Your debtor has loved the Aston Martin DB5 ever since James Bond drove it across the silver screen in 1964.  He has wanted one for years, and you suspect that he finally took the plunge and bought one the minute you moved out of the house.



As we have explained in previous posts, vehicles are usually easy to find because they are all registered with the Department of Motor Vehicles.  The same goes for antiques, just like any other cars.  This means that we will usually be able to find them in a vehicle registration search.  Our searches can reveal the owner of the vehicle and when and by whom the vehicle was bought and sold.  We note that, in some states, this information is private and not available through our proprietary databases.

However, even if the debtor lives in a state with these stringent privacy laws, we can find his vehicles through a search of the public record so long as he purchased them with a loan.  A record of the loan will appear in the form of UCC lien filings, which are often available online.  UCC records can also reveal whether the loan used to purchase the vehicle or trailer has been satisfied.

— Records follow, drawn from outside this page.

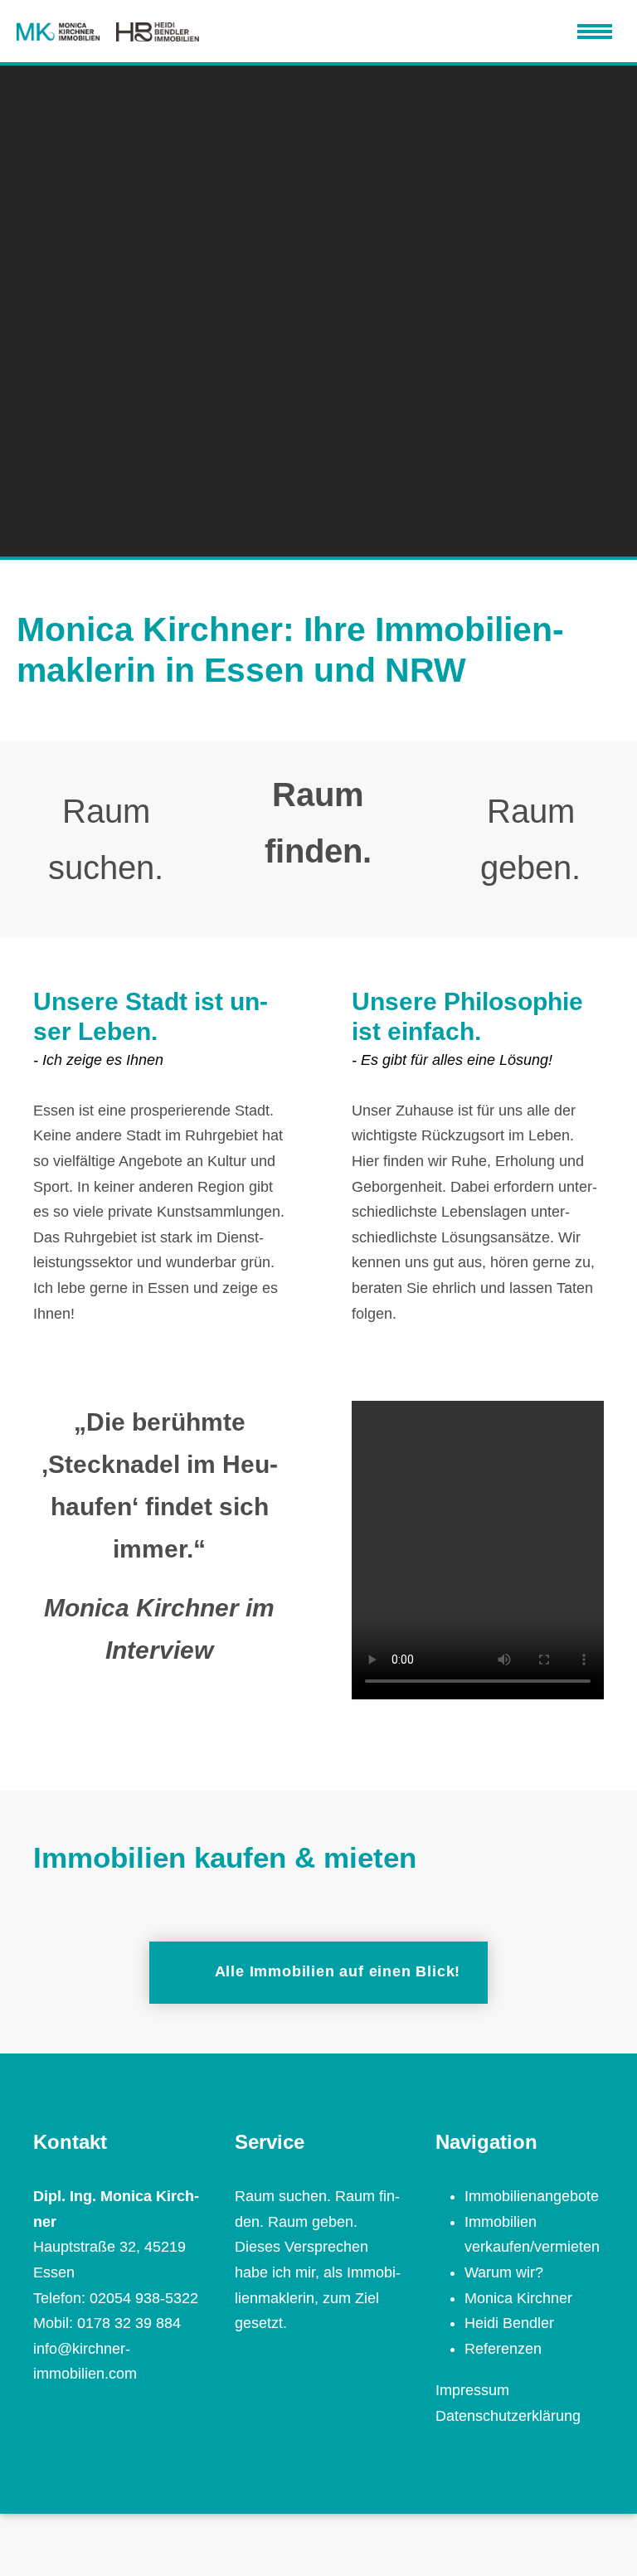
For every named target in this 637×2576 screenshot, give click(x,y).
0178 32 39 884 (129, 2323)
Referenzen (503, 2348)
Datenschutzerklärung (508, 2416)
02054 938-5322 (144, 2298)
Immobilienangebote (531, 2196)
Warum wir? (503, 2272)
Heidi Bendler (509, 2323)
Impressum (472, 2390)
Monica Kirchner (518, 2298)
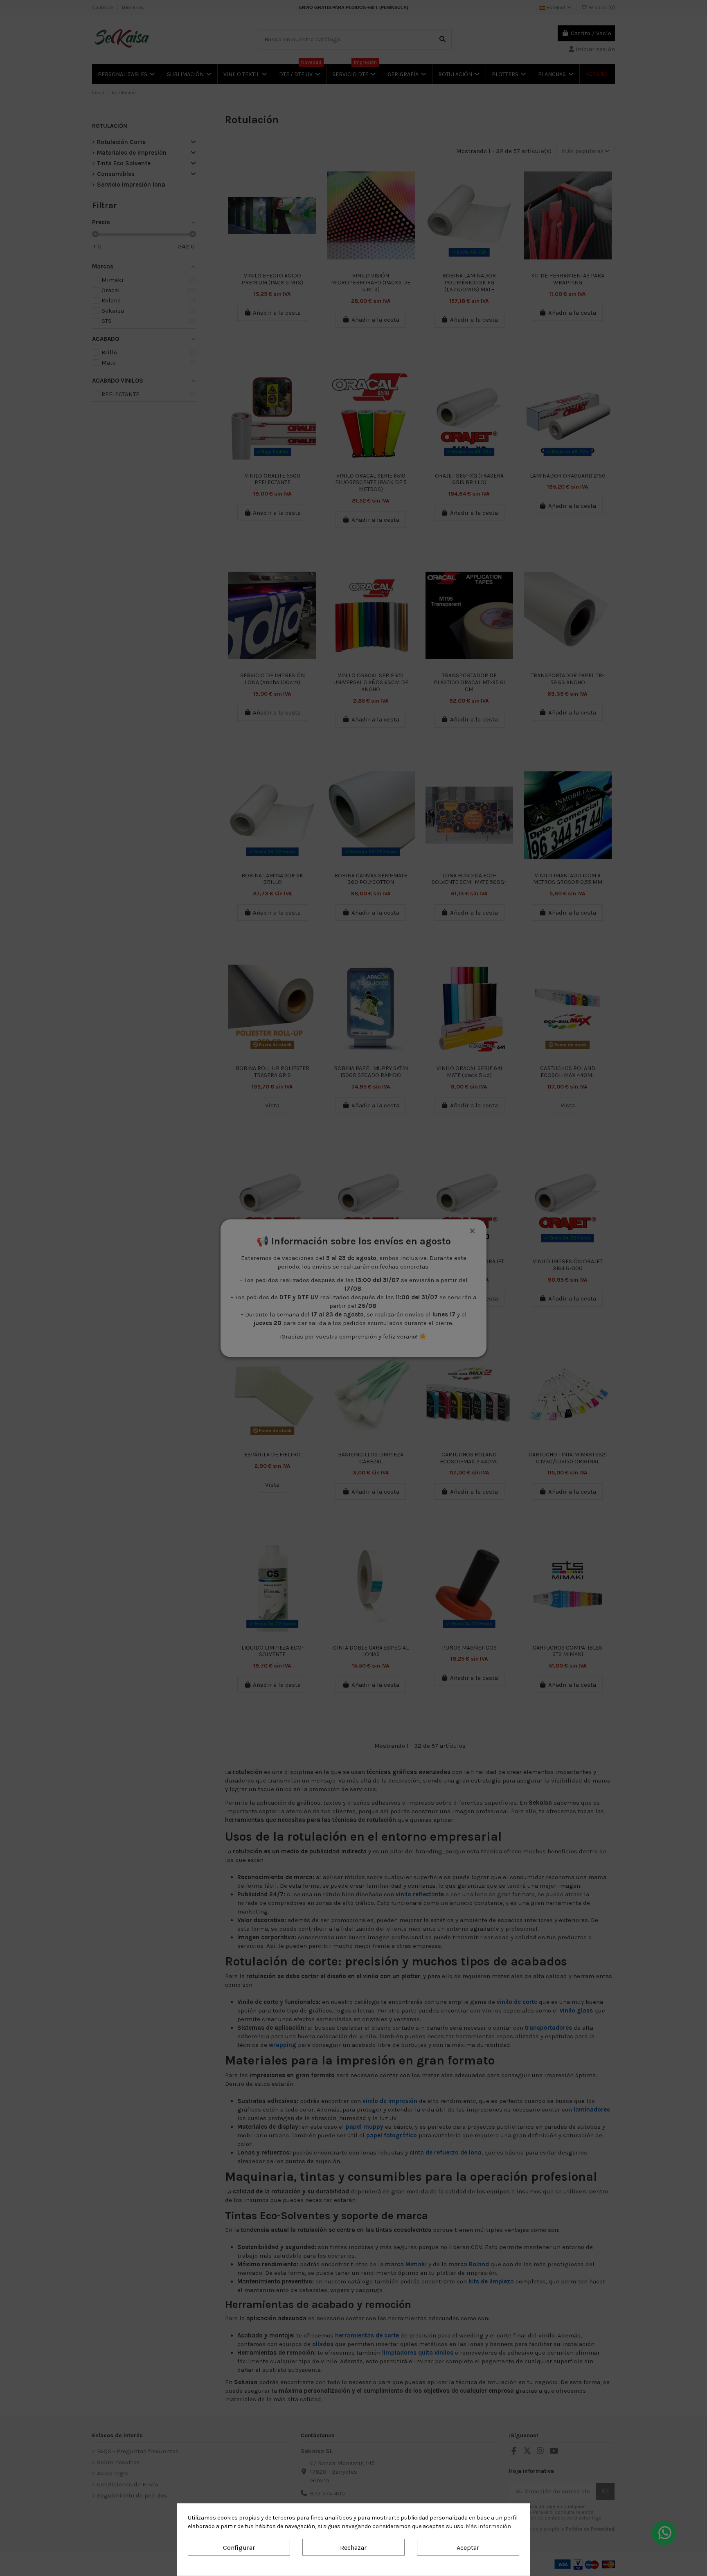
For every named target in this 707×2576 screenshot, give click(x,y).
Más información (488, 2526)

Even if the debtor purchased the vehicle with cash and happens to live in Washington, where vehicle registration information is private, all hope is not lost.  Antique car enthusiasts like to show off their vehicles to other connoisseurs, and most collectors will talk passionately and at length about their favorite cars and others who share their passion.  Call around to local antique car clubs and see if the debtor belongs to them or attends their shows.  The local Aston Martin club may be able to give you information on what kind of car your debtor has, how much it is worth and when he will next appear at a car show.